Carson Lund's baseball comedy distills the mundane pleasures and casual heartbreak of sport 

J.M. Barrie, author of the Peter Pan books and an enthusiastic amateur cricketer of limited skill, said of his bowling: “If I have sent down a bad delivery I can always pursue the ball, recapture it and send it down again." I know little of baseball, but the Eephus pitch sounds something like that. The Dickson Baseball Dictionary describes it as a “slowly thrown, high-arcing pitch likely to reach an apex of 25 feet above the ground between the mound and the plate". Rip Sewell, who originated the pitch in the 1940s, said it was “Fun to watch, easy to catch, but tough to hit."

Carson Lund’s Eephus (playing at the Red Lorry Film Festival in Mumbai this weekend) is fun to watch and easy to catch, arcing in a graceful, unhurried parabola towards the viewer.
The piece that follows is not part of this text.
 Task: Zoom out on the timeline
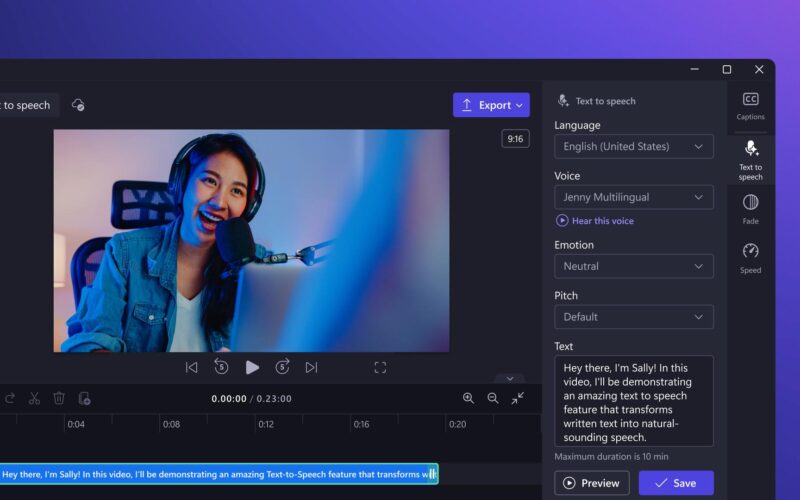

The film runs an hour and 38 minutes, but you could tell me it was considerably shorter or a lot longer than that and I’d believe you. This too makes it like the pitch. One of the players theorizes that the Eephus is so slow it makes the batter lose track of time. “I like that," his teammate replies. “It’s kind of like baseball. I’m waiting for something to happen and poof, game’s over."

A baseball field in the small, sleepy town of Douglas in New England is being razed to make way for a high school. To mark its passing, two local teams, the Riverdogs and Adler’s Paint baseball team, face off one last time. This game, in all its amiable mediocrity and occasional slapstick urgency, takes up the entirety of Lund’s first feature, which he co-wrote with Michael Basta and Nate Fisher. We join as scorer Franny is setting up in the bright sun; by the end it’s dark and everyone’s struggling to stay upright.

These are bottom barrel teams, but they still play to win. They do everything that athletes with skill and fitness might—formulating strategies and counter-strategies, promising hits and strikes, getting under the skin of their opponents. Most of them are blue-collar workers (“They’re just a bunch of plumbers and stuff," a young spectator says), a few in their 20s and 30s but the majority pushing 40 or beyond. You can sense the importance of these Sundays spent boozing and bitching on the field, and the void it’ll leave once it’s gone.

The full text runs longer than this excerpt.